● **練習課題**:
1 > 室町御所の建造費をめぐる歴史談義から、「鐚銭とか三銭とかは無視して、」から「文二千円という感じでしょう。」までの部分を一字も変えずに書き写してください。
2 > 室町御所の建造費をめぐる歴史談義の最後の文に続けて、その先を書いてください。

2003年10月31日から同年11月25日の期間に歴史フォーラムにおいて、愛忍者さんとくらくらさんが語り合った歴史談義です。実証的かついろいろな話題を含んでいて面白いのでここに掲載させていただきました。
掲載にあたり、お二方に厚くお礼申し上げます。

 愛忍者さん

 くらくらさん

室町御所の建造費はおいくら?
 昔、甲斐の才兵衛と名乗ってよく出入りしてたもんです。阪神タイガースの応援に忙しく歴史を疎かにしていました。とはいえ、道頓堀に大阪人が飛び込むのは1560年頃に堺で流行った補陀落渡の変形だ、とか云って戯れていましたが、兎も角お久しぶりで御座います。

 早速本題に参ります。
 先日、儂は読書してたら、織田信長が本願寺に矢銭五千貫、泉州堺に二万貫を要求した事に触れた処を見まして、思い出したんです。そういやぁこの野郎、朝廷に銭一万疋を納めやがったな、と。その後、室町御所も造営もしてます。
 一万疋を納めて勤皇家、室町御所造って忠臣という訳ですが、もしかして信長様、御自分の腹は全く痛んでないんやないでしょうか。室町御所造るのに建造費幾らかかるのか解りませんが、誰か知ってはりますやろか。
 仮にあれが学校の校舎や芸能人の豪邸くらいの金額やとすれば、五億円もあれば建ちますか。イチローの家って五億円でしたよな。
 なら、五億円って何貫なんでしょう。

 そいで、ヒントでもと思て、色々勘定してみました。
 鐚銭とか三銭とかは無視して、貨幣の価値といやぁ一貫は百疋、一疋は十文って事になってます。換算してみますと、朝廷に納めたのは百貫って事になります。二万四千九百貫残りました。

 米一石は中世四百年通しても五百文(五十疋)〜千五百文(一貫五十疋)と、あまり大きな変動はなかったみたいです。西国の方が安いらしいから、西国八百文、東国千二百文としましょうか。室町御所は京都なんで西国の一石八百文換算にします。
 足軽の年俸が一日米五合食う計算で一石八斗だから、一貫四十四疋。一石八斗を今の米価10kg四千円前後で勘定しますと年収三十万円くらいでしょうか。月収二万五千円とは、えらい辛いですな。米が今より十倍高かった感覚かな。なら都合、米貨換算で一文二百円、感覚的には一文二千円という感じでしょう。

● **データセットの行**:
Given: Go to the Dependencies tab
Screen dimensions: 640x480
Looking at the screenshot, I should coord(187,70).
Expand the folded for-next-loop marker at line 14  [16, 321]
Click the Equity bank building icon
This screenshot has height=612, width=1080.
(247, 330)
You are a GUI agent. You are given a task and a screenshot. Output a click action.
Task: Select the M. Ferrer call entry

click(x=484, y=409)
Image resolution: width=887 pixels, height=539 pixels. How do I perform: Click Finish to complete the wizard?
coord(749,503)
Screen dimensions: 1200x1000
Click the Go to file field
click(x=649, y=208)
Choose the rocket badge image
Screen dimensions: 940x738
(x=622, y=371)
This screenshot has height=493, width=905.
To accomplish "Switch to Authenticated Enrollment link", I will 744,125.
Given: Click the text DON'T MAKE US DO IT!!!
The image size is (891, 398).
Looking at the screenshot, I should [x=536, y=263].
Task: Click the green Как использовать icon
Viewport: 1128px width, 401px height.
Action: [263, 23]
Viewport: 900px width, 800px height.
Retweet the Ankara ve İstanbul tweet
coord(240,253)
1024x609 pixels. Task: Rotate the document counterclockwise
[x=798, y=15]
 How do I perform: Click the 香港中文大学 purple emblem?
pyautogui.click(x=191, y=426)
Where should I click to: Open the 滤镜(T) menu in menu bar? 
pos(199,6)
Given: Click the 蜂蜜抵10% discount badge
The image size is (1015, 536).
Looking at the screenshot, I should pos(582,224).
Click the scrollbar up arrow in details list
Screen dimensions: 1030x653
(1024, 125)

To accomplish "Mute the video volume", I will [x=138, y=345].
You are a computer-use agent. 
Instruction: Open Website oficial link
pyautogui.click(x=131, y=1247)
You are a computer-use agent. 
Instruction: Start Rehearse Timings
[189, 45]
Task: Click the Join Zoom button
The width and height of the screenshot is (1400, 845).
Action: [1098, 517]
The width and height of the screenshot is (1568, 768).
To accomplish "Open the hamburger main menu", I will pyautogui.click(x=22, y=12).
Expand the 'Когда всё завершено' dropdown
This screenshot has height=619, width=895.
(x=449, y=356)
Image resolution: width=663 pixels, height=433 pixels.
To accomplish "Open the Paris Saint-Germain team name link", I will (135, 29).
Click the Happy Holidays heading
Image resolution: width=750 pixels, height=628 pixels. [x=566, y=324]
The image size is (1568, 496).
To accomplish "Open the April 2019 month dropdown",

● **各課題の解答**:
1 >
鐚銭とか三銭とかは無視して、貨幣の価値といやぁ一貫は百疋、一疋は十文って事になってます。換算してみますと、朝廷に納めたのは百貫って事になります。二万四千九百貫残りました。

 米一石は中世四百年通しても五百文(五十疋)〜千五百文(一貫五十疋)と、あまり大きな変動はなかったみたいです。西国の方が安いらしいから、西国八百文、東国千二百文としましょうか。室町御所は京都なんで西国の一石八百文換算にします。
 足軽の年俸が一日米五合食う計算で一石八斗だから、一貫四十四疋。一石八斗を今の米価10kg四千円前後で勘定しますと年収三十万円くらいでしょうか。月収二万五千円とは、えらい辛いですな。米が今より十倍高かった感覚かな。なら都合、米貨換算で一文二百円、感覚的には一文二千円という感じでしょう。

2 >
 因みに豊臣時代で六匁筒(鉄炮)が米九石したそうなので、銭換算で七貫二十疋、米貨換算で百四十四万円、感覚的には千四百四十万円になるでしょうか。テレビ局のカメラくらいの感覚ですな。

 で、御所の(仮)五億円です。米価換算やと二千五百貫、感覚的に二百五十貫で建ちますな。朝廷と将軍に恩を売って信長様は+二万二千四百貫〜+二万四千六百五十貫の儲け。全くポンポン痛くないという結論が導き出されました。

 で、フォーラムに書いた由縁なんですが、以上、何か変な勘定してませんやろか。


Re: 室町御所の建造費はおいくら?
勘定の内容にはまったく異論ありません。大変面白く拝読いたしました。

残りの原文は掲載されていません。